EPX reward distribution
Each week EPX lockers will be able to vote on which approved pool they would like to direct EPX rewards to. When voting closes, 1/4 of that month’s EPX rewards is split according to the vote and supplied to the pools.
Votes are reset to zero each week and the voting cycle starts again.
Locking EPX for vote weight
Users lock EPX to get vote weight.
EPX can be locked for periods from 1 to 52 weeks. Locking 1 EPX for one week equals 1 vote weight or vote locked EPX (“vlEPX”; these are not tokens, they represent a quantity of vote weight). If you lock 1 EPX for 52 weeks you get 52 vlEPX.
A lock’s vote weight decreases every week. For example, if Alice locks 10 EPX for 10 weeks she has 100 vlEPX in that first week (10 x 10). She has 90 the next week (10 x 9), 80 in the next (10 x 8) and so on. She can choose to re-lock any locks that are less than 52 weeks long, restoring her locks to maximum weight.
When a lock expires, it has 0 vlEPX value and Alice can claim her EPX. EPX claimed from expired locks will stream out over seven days. Please note that an expired lock cannot be relocked; it must be streamed out first and then locked again.
Rewards for EPX locking
EPX lockers will receive their share of platform fees based on each user’s lock weight. These fees will be paid out in the tokens as they are collected; so fees in renBTC will be available as renBTC, BUSD will be available as BUSD etc.
Fees are collected over one week, and then paid out the following week. For example, fees collected from day 1 to day 7 (Week 1) will be paid out between day 7 and day 14 (Week 2).
vlEPX weights used for distributing the fees are from the corresponding week. So the vlEPX weights at the end of week 1 will determine how the fees from Week 1 are credited.
Alice has 50% of the vlEPX at the end of Week 1, Bob has 30% and Charlie has 20%. When the fees for Week 1 are streamed out in Week 2, Alice will receive 50% of the fees, Bob 30% and Charlie 20%.
Locked EPX gives a reward boost of up to 2.5x to liquidity providers in Ellipsis.

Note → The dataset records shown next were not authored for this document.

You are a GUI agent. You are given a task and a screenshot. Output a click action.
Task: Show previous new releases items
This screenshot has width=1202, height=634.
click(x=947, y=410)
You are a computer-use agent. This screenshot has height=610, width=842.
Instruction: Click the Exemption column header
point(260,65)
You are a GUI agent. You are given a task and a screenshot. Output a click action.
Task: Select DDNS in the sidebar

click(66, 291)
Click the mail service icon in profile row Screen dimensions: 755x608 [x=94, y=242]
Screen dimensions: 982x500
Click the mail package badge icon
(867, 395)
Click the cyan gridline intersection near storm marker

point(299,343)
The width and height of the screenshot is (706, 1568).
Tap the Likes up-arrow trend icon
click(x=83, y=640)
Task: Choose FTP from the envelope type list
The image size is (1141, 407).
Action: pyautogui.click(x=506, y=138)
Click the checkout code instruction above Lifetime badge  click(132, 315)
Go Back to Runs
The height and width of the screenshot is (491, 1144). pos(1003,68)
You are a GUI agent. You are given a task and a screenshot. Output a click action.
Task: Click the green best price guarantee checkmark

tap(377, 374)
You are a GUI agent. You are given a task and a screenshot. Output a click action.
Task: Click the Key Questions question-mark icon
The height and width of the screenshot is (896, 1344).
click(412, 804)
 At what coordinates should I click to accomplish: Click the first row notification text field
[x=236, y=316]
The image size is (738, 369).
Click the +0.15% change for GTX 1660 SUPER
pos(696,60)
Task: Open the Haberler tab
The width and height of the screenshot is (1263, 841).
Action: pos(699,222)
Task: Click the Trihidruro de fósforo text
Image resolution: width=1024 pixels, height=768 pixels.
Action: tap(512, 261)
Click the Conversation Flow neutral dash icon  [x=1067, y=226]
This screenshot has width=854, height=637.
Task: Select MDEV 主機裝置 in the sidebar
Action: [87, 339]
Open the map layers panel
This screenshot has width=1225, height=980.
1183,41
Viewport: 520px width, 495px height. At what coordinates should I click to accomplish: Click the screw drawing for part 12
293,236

A detailed explanation for reward boost will be provided in the forthcoming documentation.
EPS allowed holders to lock and stake for platform fees and EPS penalties.
The penalty functionality is gone from Ellipsis 2.0 — making it easier for other projects to integrate with Ellipsis.
EPX can be locked for up to 52 weeks and used to:
- collect platform fees,
- vote to approve pools for rewards,
- vote to determine which pools receive rewards,
- get boosted rewards for liquidity provision.